Yet all really important innovations and changes normally start from tiny minorities of people who do use their creative freedom. – Ernst F. Schumacher, Small Is Beautiful: Economics as if People Mattered

I think the people at McKinsey, the globally renowned management consultancy, often come up with models and ideas worth mulling over.

For example, in a recent article, Oliver Bossert and Driek Desmet explained how tech companies operate.

And that’s worth knowing because your business, whatever it is, will also one day become a tech company.

The energy industry, where I spend most of my time, is not known for the short lifetime of its assets.

Things change slowly, but even here, things are changing.

We have the Internet of Things, real time control and Blockchain all jostling for space alongside venerable fifty-year old wires and meters.

So, how should you prepare for this new tech world – what is the model to try and follow?

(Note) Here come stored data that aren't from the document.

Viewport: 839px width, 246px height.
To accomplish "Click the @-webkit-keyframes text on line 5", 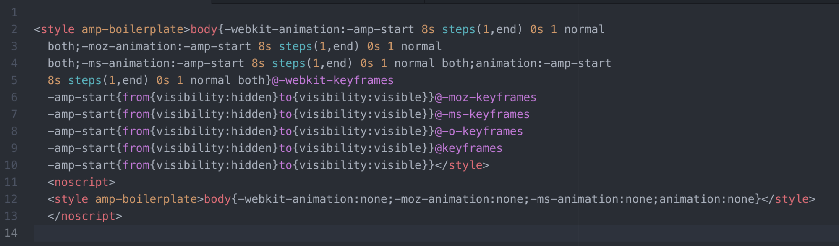I will click(333, 80).
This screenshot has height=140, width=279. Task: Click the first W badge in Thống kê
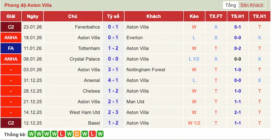coord(31,134)
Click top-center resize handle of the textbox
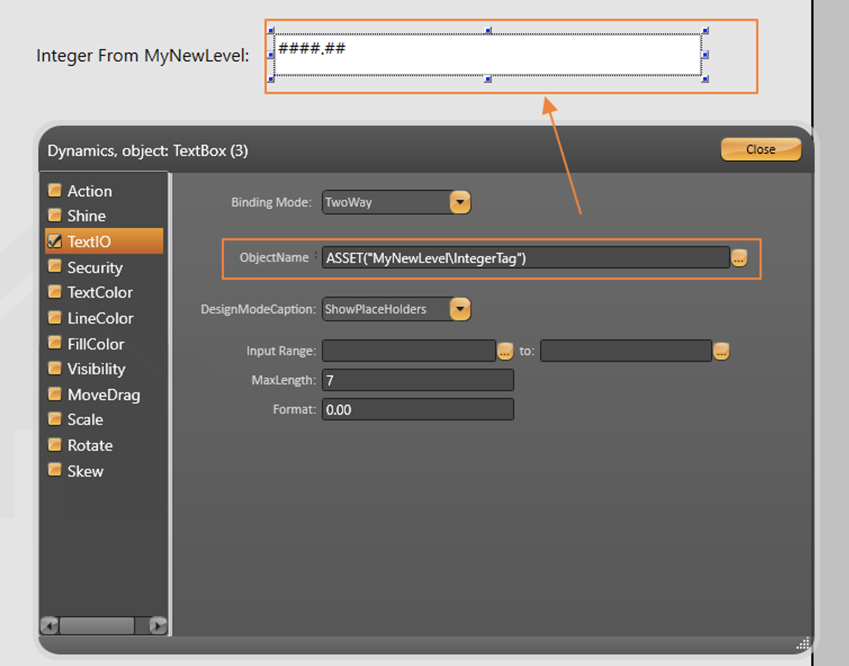The width and height of the screenshot is (849, 666). click(x=488, y=31)
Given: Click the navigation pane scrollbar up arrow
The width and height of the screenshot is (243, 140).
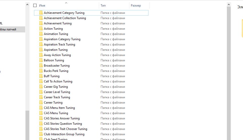Looking at the screenshot, I should (27, 4).
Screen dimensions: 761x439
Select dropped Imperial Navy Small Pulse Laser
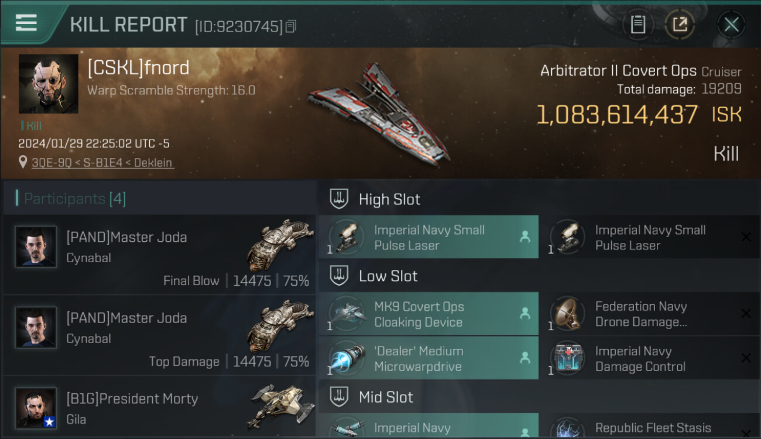coord(429,237)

The one that’s getting a lot of attention is anything as a service.

Bossert and Desmet explain that tech companies operate platforms.

A platform is a collection of activities and technology that deliver on a business goal.

It’s not enough just to be the expert anymore – you need the tech to help you get the end result.

And you can’t just be a techie with no business or domain experience – you need the business sense to get there too.

So it’s the combination – technology plus people doing activities that get you there.

It doesn’t look like you can get people entirely out of the system – you’ll need some for helping users at least.

The point of a platform is that you can sell that as a service – because what people are paying for is the end result – the business goal that you deliver.

So far so good, but this is where some of us would look down a different path to the one mapped out in the article.

Mainly because it’s geared at big companies that have lots of platforms.

And then the big business mindset kicks in – where you allocate money to the units that do best and you start with big teams and still stay agile.

All of which sounds like really hard work.

If I were you I’d move on at this point and read Getting Real: The smarter, faster, easier way to build a successful web application by the folks at Basecamp.

They argue that you never need more than three people to build the first version of your software.

If you need more then actually what you need is either different people or you need to do less stuff.

And that approach feels much closer to a real lean system to me.

Small groups of people working on things they really care about – something that solves a problem they have right now – those are the people that come up with something useful.

Larger groups tend to come up with something that delivers what you asked for but not what you need.

That’s the thing about business goals.

Many people are very good at shooting their arrow and then drawing the target around where it’s landed.

They’ve hit their goal if you count hitting the bullseye as what you want.

A service, on the other hand, is delivered when the person getting it is happy.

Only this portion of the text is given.